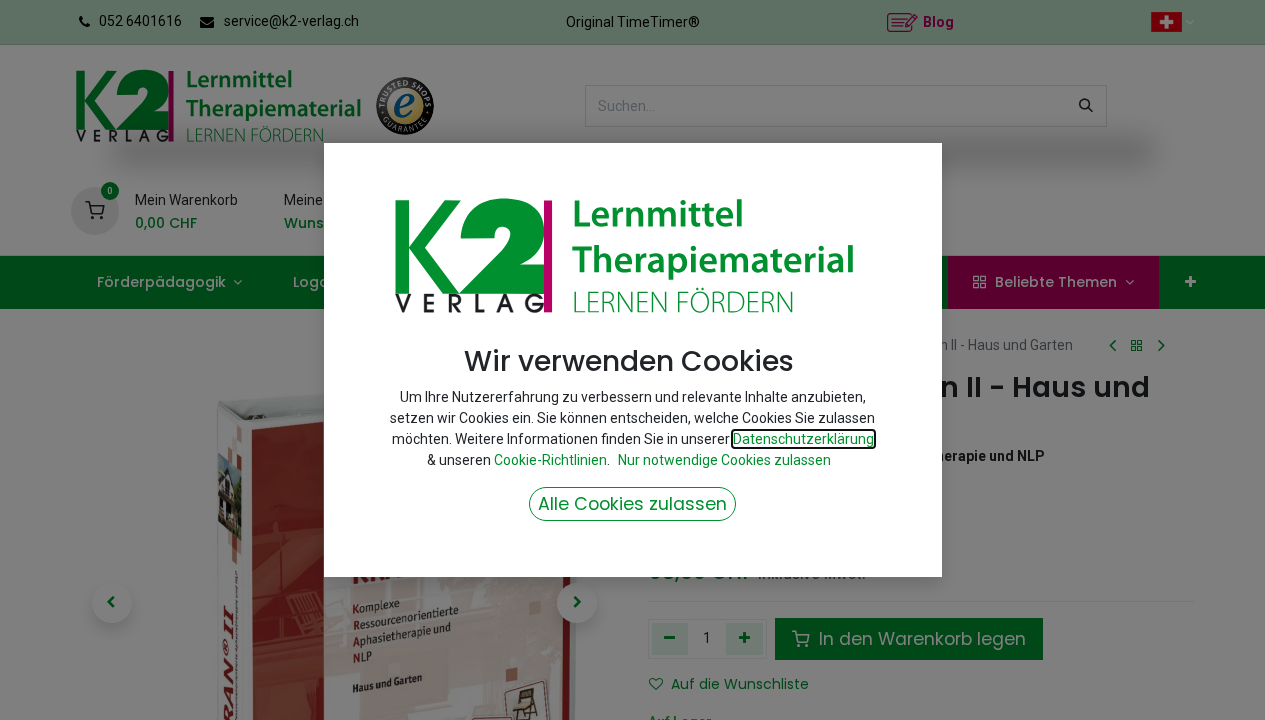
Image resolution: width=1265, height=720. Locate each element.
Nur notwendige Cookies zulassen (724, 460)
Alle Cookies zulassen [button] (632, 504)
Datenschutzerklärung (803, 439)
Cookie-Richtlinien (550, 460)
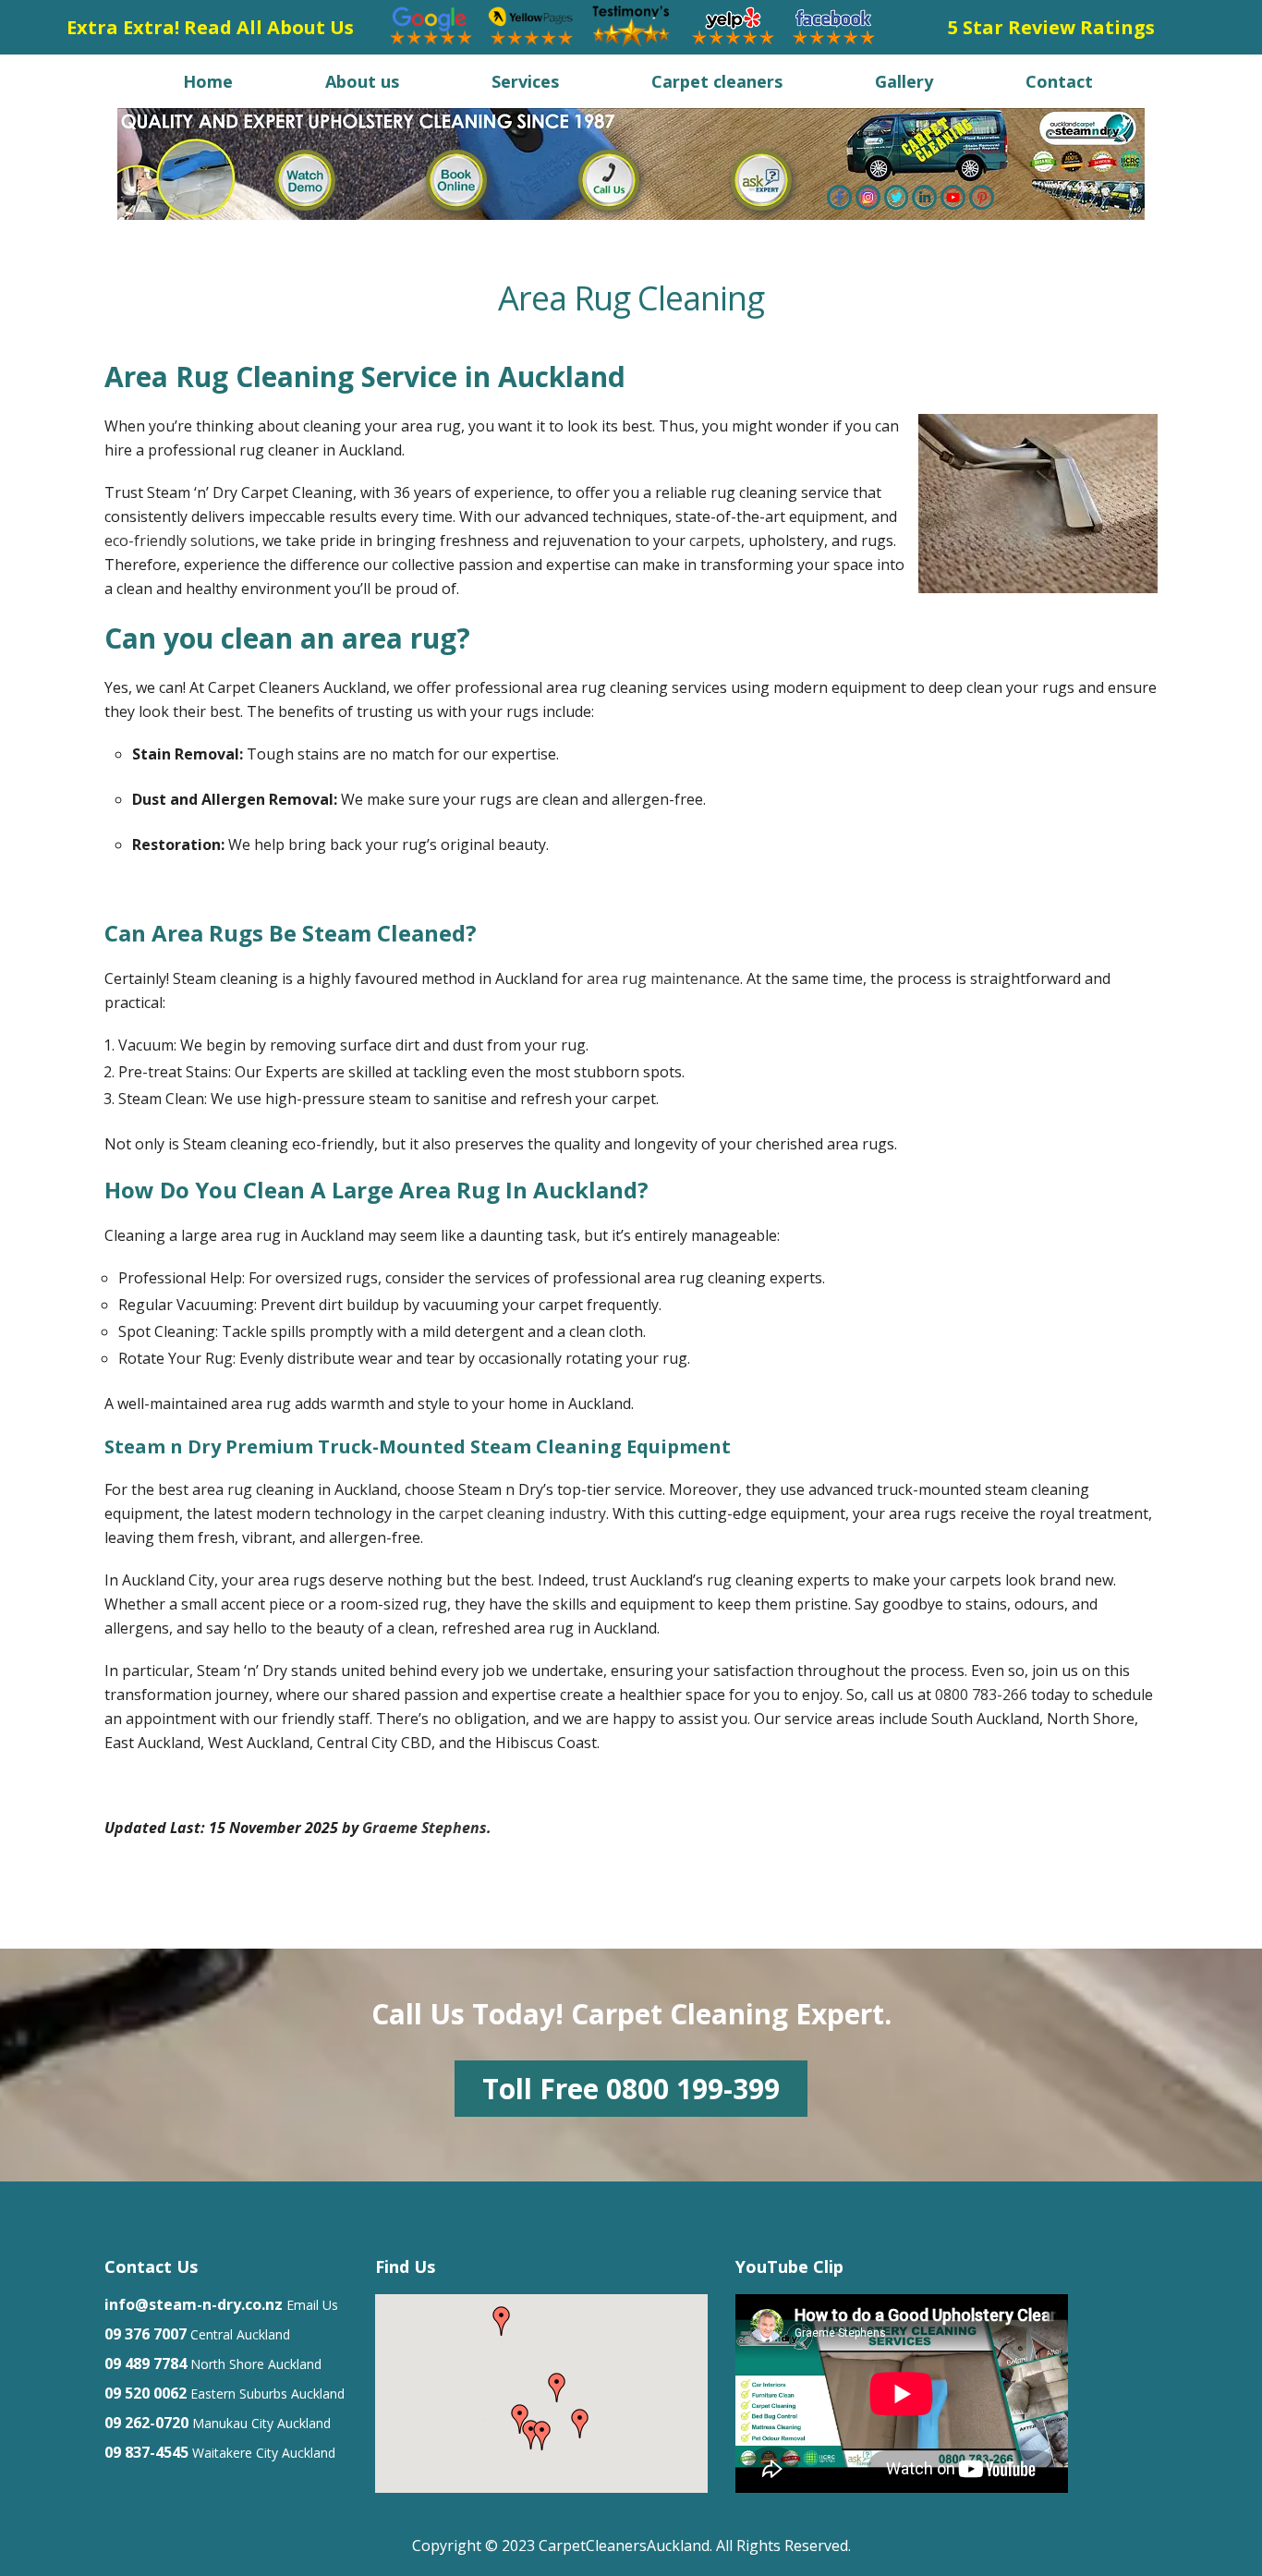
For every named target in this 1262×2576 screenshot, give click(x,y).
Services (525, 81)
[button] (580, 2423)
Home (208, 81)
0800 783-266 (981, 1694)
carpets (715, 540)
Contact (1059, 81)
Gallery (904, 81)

++++++++

> [Problem to work on] Within the material above, only the stretch from the line holding "Nur notwendige Cookies zulassen (724, 460)" through the line holding "Home (208, 81)" is to be restated exactly. Pictures are dropped.

> [Output for this task]
Nur notwendige Cookies zulassen (724, 460)
Alle Cookies zulassen [button] (632, 504)
Datenschutzerklärung (803, 439)
Cookie-Richtlinien (550, 460)
For every named target in this 1262×2576 screenshot, give click(x,y).
Services (525, 81)
[button] (580, 2423)
Home (208, 81)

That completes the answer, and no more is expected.